Answer
(a) $H=1.223$
(b) Critical value: 5.5985
(c) $H\lt5.5985$: null hypothesis is not rejected.
There is not enough evidence to conclude that the distributions of the populations are different.
Work Step by Step
(a) See the picture.
$R_1=7.5+4+1.5=13$
$R_2=10+4+9+1.5=24.5$
$R_3=4+6+11+7.5=28.5$
$H=\frac{12}{N(N+1)}[\frac{R_1^2}{n_1}+\frac{R_2^2}{n_2}+\frac{R_3^2}{n_3}]-3(N+1)=\frac{12}{11(11+1)}[\frac{13^2}{3}+\frac{24.5^2}{4}+\frac{28.5^2}{4}]-3(11+1)=1.223$
(b) Small sample case:
Critical value: 5.5985
(According to Table XV, for $n_1=3$ and $n_2=n_3=4$ and α = 0.049, the closest value to 0.05)

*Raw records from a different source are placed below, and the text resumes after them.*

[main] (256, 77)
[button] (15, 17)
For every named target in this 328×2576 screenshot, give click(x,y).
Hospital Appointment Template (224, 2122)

Notice that the option $n_1=3$ and $n_2=n_3=4$ does not exist in Table XV, but given that the order of the populations to be tested does not matter, we use $n_1=n_2=4$ and $n_3=3$
(c) Since $H\lt5.5985$, we do not reject the null hypothesis.